神の数は12。

 世界もまた、12ある。

 それぞれの世界に、その世界を統治する神が存在しているのだ。


 この世界の神は、六翼神と呼ばれる男だった。その名の通り、3対6枚の翼を背負っている。

 その神に、聖騎士が突撃を仕掛けた。

 愛用の大剣は、すでに使い物にはならない。聖騎士が召喚した武器は、ナイフのような短剣。

 神の喉笛に突き刺そうとするが──。


 バヂィッ!


(障壁か──!)

 予想はしていたが、神を守る光の壁が出現。聖騎士の短剣は、障壁に弾かれてしまった。

「愚かな」

 神の声が聞こえた。

 6枚の翼を持つ男は、右手の人差し指を聖騎士に向ける。

「因子の所有者かと思ったが、この程度か」

(因子……?)

 神の指先から放たれた光が、杭のような形になって、聖騎士の胸に突き刺さる。

「グゥ──ッ!?」

 光の杭は、聖騎士の胸に吸い込まれた。

 次の瞬間。

 両手の甲に、赤黒い十字が刻まれる。聖騎士には見えていないが、喉にも同じ文様が浮かんでいた。両足の甲にもあるはずだ。

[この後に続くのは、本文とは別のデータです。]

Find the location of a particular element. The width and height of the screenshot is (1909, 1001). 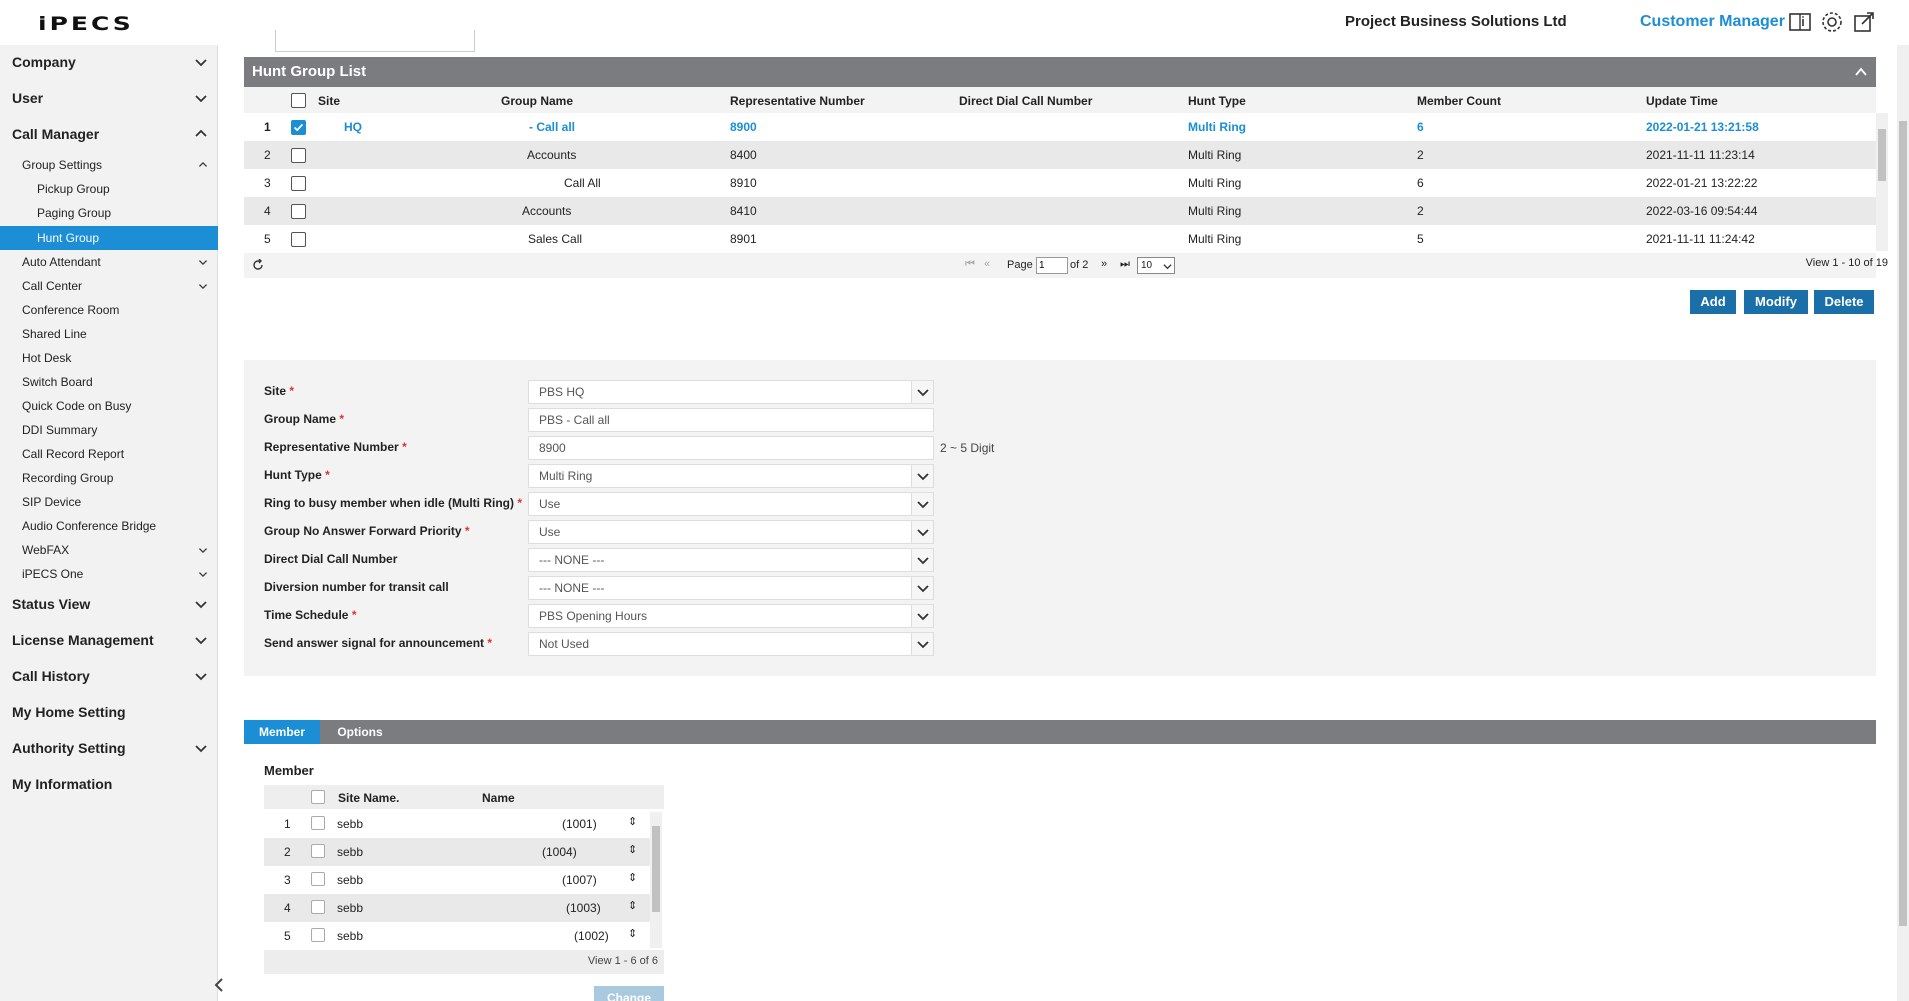

page-scrollbar is located at coordinates (1903, 523).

 蒼穹の如きだった聖騎士の双眸は、鮮血の如くになり。

 眩く輝く金の髪は、曇天の如くになり。

 無垢な白き翼は、どす黒い色に染まってしまった。

「……堕天使化……!」

 その影響なのか。

 聖騎士──すでに聖騎士と呼ばれるような姿ではないが──は、体を上手く動かせずにいた。

「魔物に喰われて、死んでおけば良かったものを。死に損なうから、そのような姿になる」

「……何故、オレを殺さない」

「殺せるなら、そうしている」

「……どういう……事……だ…………?」

 堕天使となった男の意識は、そこで途絶えた──。